**What the task requires**
Every line below should be set down exactly as it appears.

[Stored items from a collection]
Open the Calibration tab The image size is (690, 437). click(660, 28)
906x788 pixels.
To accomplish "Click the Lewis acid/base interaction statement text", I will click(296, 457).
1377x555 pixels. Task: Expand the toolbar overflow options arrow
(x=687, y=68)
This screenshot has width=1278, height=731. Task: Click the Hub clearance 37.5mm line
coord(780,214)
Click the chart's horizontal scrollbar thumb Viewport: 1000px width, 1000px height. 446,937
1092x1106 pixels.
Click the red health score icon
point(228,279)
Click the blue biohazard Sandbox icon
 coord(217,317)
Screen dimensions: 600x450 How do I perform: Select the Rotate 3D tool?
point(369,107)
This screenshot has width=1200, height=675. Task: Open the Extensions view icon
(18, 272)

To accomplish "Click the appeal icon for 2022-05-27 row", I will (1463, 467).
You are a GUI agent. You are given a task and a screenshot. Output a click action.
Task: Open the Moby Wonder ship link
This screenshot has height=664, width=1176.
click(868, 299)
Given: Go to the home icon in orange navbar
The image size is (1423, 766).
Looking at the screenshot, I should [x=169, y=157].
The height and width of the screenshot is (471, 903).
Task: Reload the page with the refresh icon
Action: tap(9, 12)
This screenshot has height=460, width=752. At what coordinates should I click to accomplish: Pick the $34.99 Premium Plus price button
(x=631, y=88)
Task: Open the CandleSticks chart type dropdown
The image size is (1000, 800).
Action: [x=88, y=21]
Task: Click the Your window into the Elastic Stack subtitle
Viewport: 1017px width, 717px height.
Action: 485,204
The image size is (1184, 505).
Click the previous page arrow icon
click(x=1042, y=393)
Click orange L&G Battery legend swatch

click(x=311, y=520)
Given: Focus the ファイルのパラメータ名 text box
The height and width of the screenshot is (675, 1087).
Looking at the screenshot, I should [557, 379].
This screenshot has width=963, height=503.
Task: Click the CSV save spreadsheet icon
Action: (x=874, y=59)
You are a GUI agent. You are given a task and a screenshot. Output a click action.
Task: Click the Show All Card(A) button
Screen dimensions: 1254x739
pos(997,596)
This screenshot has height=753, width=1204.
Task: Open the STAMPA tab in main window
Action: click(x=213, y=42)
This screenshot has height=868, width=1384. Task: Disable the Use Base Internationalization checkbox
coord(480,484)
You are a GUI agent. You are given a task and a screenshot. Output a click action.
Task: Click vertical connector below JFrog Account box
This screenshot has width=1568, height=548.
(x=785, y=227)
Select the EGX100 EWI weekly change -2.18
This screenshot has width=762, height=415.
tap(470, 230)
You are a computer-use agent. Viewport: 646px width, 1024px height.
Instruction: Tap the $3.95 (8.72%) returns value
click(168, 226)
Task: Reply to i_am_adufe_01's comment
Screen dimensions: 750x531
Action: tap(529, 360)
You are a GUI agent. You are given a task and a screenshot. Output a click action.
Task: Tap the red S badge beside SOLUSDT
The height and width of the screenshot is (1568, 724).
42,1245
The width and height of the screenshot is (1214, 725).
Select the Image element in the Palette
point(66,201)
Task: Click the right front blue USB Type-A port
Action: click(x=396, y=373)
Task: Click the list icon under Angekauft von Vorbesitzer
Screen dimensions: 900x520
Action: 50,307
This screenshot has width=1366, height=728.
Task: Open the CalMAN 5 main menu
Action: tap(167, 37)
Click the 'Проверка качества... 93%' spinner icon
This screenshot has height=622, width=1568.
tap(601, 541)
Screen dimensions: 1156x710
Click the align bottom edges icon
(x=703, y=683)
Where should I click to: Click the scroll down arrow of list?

**Result of this task**
Open the Calibration tab The image size is (690, 437). click(660, 28)
906x788 pixels.
To accomplish "Click the Lewis acid/base interaction statement text", I will click(296, 457).
1377x555 pixels. Task: Expand the toolbar overflow options arrow
(x=687, y=68)
This screenshot has width=1278, height=731. Task: Click the Hub clearance 37.5mm line
coord(780,214)
Click the chart's horizontal scrollbar thumb Viewport: 1000px width, 1000px height. 446,937
1092x1106 pixels.
Click the red health score icon
point(228,279)
Click the blue biohazard Sandbox icon
 coord(217,317)
Screen dimensions: 600x450 How do I perform: Select the Rotate 3D tool?
point(369,107)
This screenshot has width=1200, height=675. Task: Open the Extensions view icon
(18, 272)

To accomplish "Click the appeal icon for 2022-05-27 row", I will (1463, 467).
You are a GUI agent. You are given a task and a screenshot. Output a click action.
Task: Open the Moby Wonder ship link
This screenshot has height=664, width=1176.
click(868, 299)
Given: Go to the home icon in orange navbar
The image size is (1423, 766).
Looking at the screenshot, I should [x=169, y=157].
The height and width of the screenshot is (471, 903).
Task: Reload the page with the refresh icon
Action: tap(9, 12)
This screenshot has height=460, width=752. At what coordinates should I click to accomplish: Pick the $34.99 Premium Plus price button
(x=631, y=88)
Task: Open the CandleSticks chart type dropdown
The image size is (1000, 800).
Action: [x=88, y=21]
Task: Click the Your window into the Elastic Stack subtitle
Viewport: 1017px width, 717px height.
Action: 485,204
The image size is (1184, 505).
Click the previous page arrow icon
click(x=1042, y=393)
Click orange L&G Battery legend swatch

click(x=311, y=520)
Given: Focus the ファイルのパラメータ名 text box
The height and width of the screenshot is (675, 1087).
Looking at the screenshot, I should [557, 379].
This screenshot has width=963, height=503.
Task: Click the CSV save spreadsheet icon
Action: (x=874, y=59)
You are a GUI agent. You are given a task and a screenshot. Output a click action.
Task: Click the Show All Card(A) button
Screen dimensions: 1254x739
pos(997,596)
This screenshot has height=753, width=1204.
Task: Open the STAMPA tab in main window
Action: click(x=213, y=42)
This screenshot has height=868, width=1384. Task: Disable the Use Base Internationalization checkbox
coord(480,484)
You are a GUI agent. You are given a task and a screenshot. Output a click action.
Task: Click vertical connector below JFrog Account box
This screenshot has width=1568, height=548.
(x=785, y=227)
Select the EGX100 EWI weekly change -2.18
This screenshot has width=762, height=415.
tap(470, 230)
You are a computer-use agent. Viewport: 646px width, 1024px height.
Instruction: Tap the $3.95 (8.72%) returns value
click(168, 226)
Task: Reply to i_am_adufe_01's comment
Screen dimensions: 750x531
Action: tap(529, 360)
You are a GUI agent. You are given a task and a screenshot. Output a click action.
Task: Tap the red S badge beside SOLUSDT
The height and width of the screenshot is (1568, 724).
42,1245
The width and height of the screenshot is (1214, 725).
Select the Image element in the Palette
point(66,201)
Task: Click the right front blue USB Type-A port
Action: click(x=396, y=373)
Task: Click the list icon under Angekauft von Vorbesitzer
Screen dimensions: 900x520
Action: 50,307
This screenshot has width=1366, height=728.
Task: Open the CalMAN 5 main menu
Action: tap(167, 37)
Click the 'Проверка качества... 93%' spinner icon
This screenshot has height=622, width=1568.
tap(601, 541)
Screen dimensions: 1156x710
Click the align bottom edges icon
(x=703, y=683)
Where should I click to: Click the scroll down arrow of list?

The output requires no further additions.